## Questions to take into account:

### What is "data"?

You can go onto Wikipedia or read books to get an answer to this question, but most of those sources will give you a very pedantic, unintuitive definition. Instead, we're going to go with the colloquial definition of data as **"something whose value you care about”**. You won't find that in any formal treatment of the subject, but for now, it is good enough. Your name, age, and telephone number are data about you. Your bank savings, your address, and your parents' names are data that relate to you. We have data about everything, everywhere.

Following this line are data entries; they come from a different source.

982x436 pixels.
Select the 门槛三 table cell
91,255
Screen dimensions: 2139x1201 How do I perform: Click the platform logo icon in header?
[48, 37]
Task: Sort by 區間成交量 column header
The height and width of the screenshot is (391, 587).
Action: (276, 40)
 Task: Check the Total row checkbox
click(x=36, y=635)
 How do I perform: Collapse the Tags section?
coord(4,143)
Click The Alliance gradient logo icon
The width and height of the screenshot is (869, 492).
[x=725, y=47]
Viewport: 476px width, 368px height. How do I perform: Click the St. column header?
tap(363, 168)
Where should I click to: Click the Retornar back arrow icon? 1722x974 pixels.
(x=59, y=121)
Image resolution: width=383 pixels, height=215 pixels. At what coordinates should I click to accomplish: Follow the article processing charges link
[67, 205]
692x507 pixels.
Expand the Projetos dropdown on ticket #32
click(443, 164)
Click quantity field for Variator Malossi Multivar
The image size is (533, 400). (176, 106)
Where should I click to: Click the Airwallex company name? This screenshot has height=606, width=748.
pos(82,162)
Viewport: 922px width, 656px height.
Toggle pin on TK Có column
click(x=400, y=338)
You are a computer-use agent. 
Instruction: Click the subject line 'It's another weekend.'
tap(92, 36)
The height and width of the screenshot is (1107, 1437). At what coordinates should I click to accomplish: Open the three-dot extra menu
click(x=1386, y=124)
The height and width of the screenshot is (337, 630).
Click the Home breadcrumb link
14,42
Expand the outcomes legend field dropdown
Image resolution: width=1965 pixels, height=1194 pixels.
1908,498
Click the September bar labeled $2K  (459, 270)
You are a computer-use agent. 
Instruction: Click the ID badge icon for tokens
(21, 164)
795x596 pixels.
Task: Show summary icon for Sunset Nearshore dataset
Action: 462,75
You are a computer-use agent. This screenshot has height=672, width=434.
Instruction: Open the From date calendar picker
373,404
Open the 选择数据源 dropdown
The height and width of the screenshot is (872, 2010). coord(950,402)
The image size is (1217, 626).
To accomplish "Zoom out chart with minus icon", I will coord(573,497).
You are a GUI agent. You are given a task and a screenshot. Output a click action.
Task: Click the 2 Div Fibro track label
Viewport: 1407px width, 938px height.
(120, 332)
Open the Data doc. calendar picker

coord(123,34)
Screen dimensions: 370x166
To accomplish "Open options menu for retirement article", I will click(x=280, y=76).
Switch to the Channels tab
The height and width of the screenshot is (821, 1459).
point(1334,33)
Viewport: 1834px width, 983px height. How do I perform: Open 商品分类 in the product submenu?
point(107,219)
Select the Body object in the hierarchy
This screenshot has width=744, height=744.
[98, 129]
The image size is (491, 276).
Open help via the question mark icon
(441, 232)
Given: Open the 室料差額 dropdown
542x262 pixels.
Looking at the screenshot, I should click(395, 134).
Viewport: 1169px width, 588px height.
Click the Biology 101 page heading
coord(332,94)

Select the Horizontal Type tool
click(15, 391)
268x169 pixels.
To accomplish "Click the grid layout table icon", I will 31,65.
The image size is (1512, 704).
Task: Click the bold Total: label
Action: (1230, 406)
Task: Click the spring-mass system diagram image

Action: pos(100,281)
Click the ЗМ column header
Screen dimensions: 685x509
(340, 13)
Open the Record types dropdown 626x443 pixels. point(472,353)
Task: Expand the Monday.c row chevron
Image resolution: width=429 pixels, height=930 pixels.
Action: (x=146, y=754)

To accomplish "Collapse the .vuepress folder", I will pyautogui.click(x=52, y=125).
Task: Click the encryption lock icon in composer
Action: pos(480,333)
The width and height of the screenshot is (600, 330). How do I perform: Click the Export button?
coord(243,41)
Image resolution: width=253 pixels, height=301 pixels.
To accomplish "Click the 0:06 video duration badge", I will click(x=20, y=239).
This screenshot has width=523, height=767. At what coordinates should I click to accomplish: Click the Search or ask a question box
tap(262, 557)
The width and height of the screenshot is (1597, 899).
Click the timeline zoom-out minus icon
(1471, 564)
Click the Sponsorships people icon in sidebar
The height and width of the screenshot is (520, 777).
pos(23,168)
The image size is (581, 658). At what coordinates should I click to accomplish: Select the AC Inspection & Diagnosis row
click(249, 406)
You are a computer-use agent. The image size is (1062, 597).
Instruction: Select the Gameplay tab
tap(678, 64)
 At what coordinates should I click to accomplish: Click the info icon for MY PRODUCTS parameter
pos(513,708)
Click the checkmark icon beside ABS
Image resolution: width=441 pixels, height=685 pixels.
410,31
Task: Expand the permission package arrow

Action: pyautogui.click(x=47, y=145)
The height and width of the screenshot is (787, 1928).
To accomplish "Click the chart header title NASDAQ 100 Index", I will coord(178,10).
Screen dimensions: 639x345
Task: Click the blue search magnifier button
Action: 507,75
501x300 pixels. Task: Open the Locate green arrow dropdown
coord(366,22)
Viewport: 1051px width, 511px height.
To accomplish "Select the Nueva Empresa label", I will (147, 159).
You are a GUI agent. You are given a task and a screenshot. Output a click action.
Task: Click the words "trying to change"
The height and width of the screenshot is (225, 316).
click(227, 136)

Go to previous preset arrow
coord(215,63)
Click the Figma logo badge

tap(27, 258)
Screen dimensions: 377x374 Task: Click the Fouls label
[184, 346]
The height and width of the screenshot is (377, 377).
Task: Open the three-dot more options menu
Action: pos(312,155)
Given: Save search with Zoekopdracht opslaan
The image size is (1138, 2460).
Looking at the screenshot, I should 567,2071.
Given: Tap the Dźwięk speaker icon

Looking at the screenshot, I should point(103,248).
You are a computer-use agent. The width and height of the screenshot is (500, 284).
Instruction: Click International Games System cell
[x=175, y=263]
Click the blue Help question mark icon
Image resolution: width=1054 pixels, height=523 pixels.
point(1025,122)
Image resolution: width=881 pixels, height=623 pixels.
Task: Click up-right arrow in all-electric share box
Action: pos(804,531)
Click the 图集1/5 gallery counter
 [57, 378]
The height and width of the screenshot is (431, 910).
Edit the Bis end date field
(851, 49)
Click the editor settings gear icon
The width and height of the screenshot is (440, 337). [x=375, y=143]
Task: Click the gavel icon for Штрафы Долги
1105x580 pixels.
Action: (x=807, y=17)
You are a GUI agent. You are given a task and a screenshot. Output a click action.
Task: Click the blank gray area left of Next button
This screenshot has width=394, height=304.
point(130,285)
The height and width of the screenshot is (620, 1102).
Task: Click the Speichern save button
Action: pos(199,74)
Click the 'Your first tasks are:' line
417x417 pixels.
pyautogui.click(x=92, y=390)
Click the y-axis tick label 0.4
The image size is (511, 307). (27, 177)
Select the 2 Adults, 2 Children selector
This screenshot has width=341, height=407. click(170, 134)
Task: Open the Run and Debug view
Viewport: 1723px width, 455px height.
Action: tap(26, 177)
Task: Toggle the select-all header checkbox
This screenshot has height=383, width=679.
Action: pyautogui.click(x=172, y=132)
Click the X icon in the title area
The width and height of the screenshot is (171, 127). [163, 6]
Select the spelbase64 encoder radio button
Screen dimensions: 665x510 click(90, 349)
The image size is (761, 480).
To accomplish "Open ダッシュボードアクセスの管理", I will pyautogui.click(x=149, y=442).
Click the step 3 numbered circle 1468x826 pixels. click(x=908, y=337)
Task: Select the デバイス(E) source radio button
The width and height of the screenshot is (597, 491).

## What is data science? (10 mts)

Now that we know what data is, we can now ask: "What is data science?" Science, in the language of the scientific method, is:

1. Formulating hypotheses, or guesses about how the world works, based on observations of the world around us
2. Validating or invalidating those hypotheses by conducting experiments

Unlike the pure sciences though, working with data doesn't necessarily require conducting experiments (although it could!). Rather, many times the data has already been collected and organized by someone else. So the scientific method, as applied to data, can be summarized as: **"Formulating hypotheses based on the world around us, then analyzing relevant data to validate or invalidate our hypotheses."**

## What is machine learning?

However, choice (d) of Exercise 1, as well as examples 1 and 2 from the above list, do fall into the bucket of **machine learning**. What does this mean?

"Learn" means to "gain or acquire knowledge or skill in something via experience." So one could frame "machine learning" as "how a machine gains or acquires knowledge via experience." How does a machine gain experience? All machine inputs are essentially binary strings of 0s and 1s, which is really just – you guessed it – data! So machine learning is really just **how a computer acquires knowledge via data**.

Of course, this gives no insight into the "how" at all; it just says that there is soemething that is done with input data to generate this knowledge as an output. To make a math analogy, machine learning is some function $f$ such that

> $ knowledge = f(data)$

and other than that there are no other real stipulations on $f$! So $f$ could be as mechanical as a simple mathematical function (say, the sum of all the data points) and qualify as machine learning. And in practice, this is what most of the common machine learning algorithms are, including:

1. Logistic regression
2. Random forests
3. Support vector machines
4. $k$ - means clustering
5. Neural networks

(You will learn about all of these later in the course.) This may seem disappointing, given how the media hypes up "artificial intelligence" and makes it seem like there is something "smart" going on with machine learning, but in fact many mechanical methods satisfy the conditions required to be classified as machine learning. This doesn't mean these mechanical methods are limited in usefulness – in fact, they are quite powerful if used properly – but it does mean that they don't resemble anything that we would naturally associate with human-like intelligence.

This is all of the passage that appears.